PhilippWendler commented 6 months ago

Would you be in favor of the tool-info module in BenchExec being changed according to the wishes/needs of Y for Z, even if one still doesn't know whether the code from Y will get merged into X?

Oh, no, absolutely not, but I would also guess that most tool-info won't get merged into the benchexec distribution. I would even say it shouldn't for most artifact evaluations. I think it is sensible if tools provide their tool-info in their repo and only have tool-info of major, stable tools in benchexec. I am mainly seeing this from an artifact evaluation perspective, not a recurring competition. But anyway, I do see the argument.

It is explicitly a feature of BenchExec to work with tool-info modules that are defined outside of its own code. But we do want to encourage people to submit tool-info modules to BenchExec for inclusion, and the bars for this are low.

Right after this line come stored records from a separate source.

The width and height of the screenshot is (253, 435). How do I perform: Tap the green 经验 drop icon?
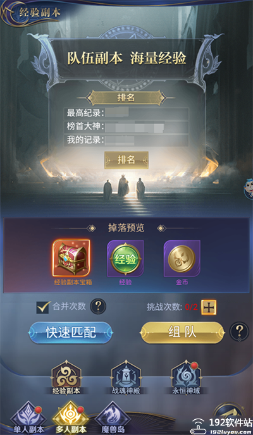coord(125,259)
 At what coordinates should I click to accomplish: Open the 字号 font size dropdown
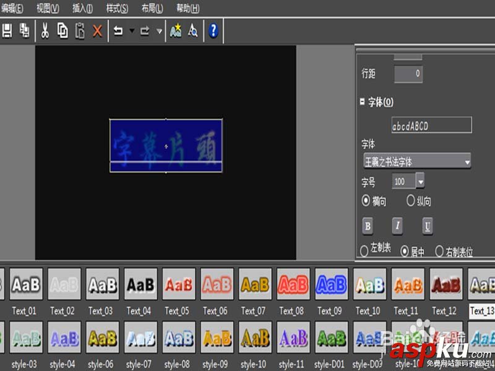click(421, 182)
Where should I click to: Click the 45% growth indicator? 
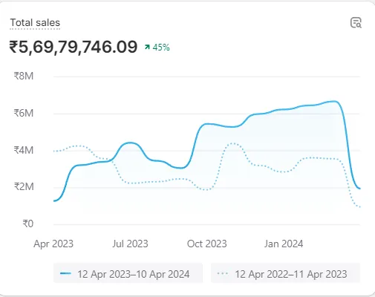tap(161, 47)
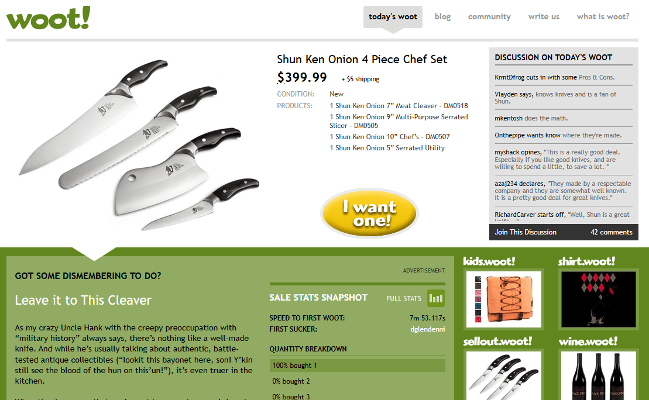Open what is woot? page
Screen dimensions: 649x400
tap(603, 16)
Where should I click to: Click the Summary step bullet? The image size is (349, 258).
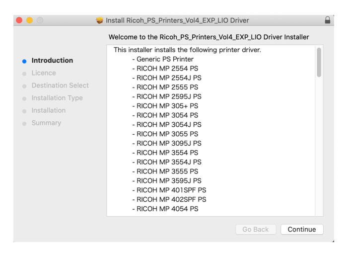[24, 124]
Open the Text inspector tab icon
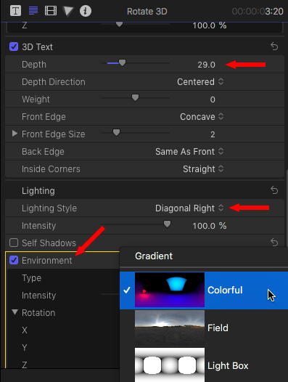Screen dimensions: 288x382 pyautogui.click(x=15, y=11)
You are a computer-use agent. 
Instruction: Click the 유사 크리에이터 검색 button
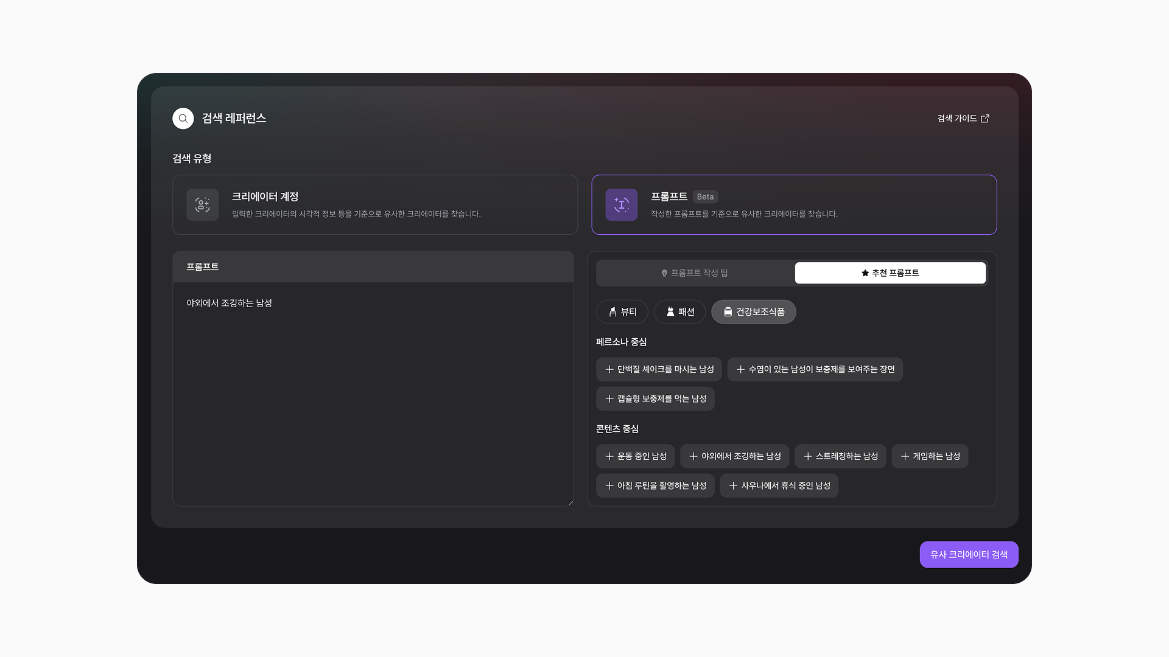[968, 555]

The reason for this is that we are just as much in favor of people using BenchExec for all kinds of experiments, and the easier it is the more people will do it. We also have tool-info modules written by third parties (not the original tool developers), so if you perform a comparison against the state of the art for some paper, we invite you to submit your tool-info modules, as long as they do not hard-code specifics of your experiment.

Competitions are of course a strong argument for having a public tool-info module, and btw. we like it very much if competitions make having a merged tool-info module a participation requirement. We also strive to help competitions in this regard by timely reviewing of PRs with such modules (which often catches errors that would have otherwise only be found during pre-runs) and by coordinating releases with the competition schedule (such that a competition can point to an official release of BenchExec and declare that this is the state with which the competition was executed).

I think that concludes the broad discussion. Thanks a lot for taking your time!

You are welcome! We are always glad when more people adopt BenchExec and try to help! Especially for competitions we are interested in them using BenchExec, because they are a great way to spread this best practice.

Oh, one more point: I just realized that one task is one model with several properties, so one task-definition is exactly one task. This seems counter-intuitive to me. Shouldn't different model-property definitions be considered independent (at least this is how it would be for me, the different properties we are interested in for a give model often are completely unrelated.)

We consider one "task" to be the tuple "(input files, property, expected verdict)" (the latter two parts are optional). For the combination of one task and one tool one "run" is created, i.e., one concrete execution of the tool. One task-definition file can thus define several tasks.

I realized that our glossary did not precisely define this, but I added it now.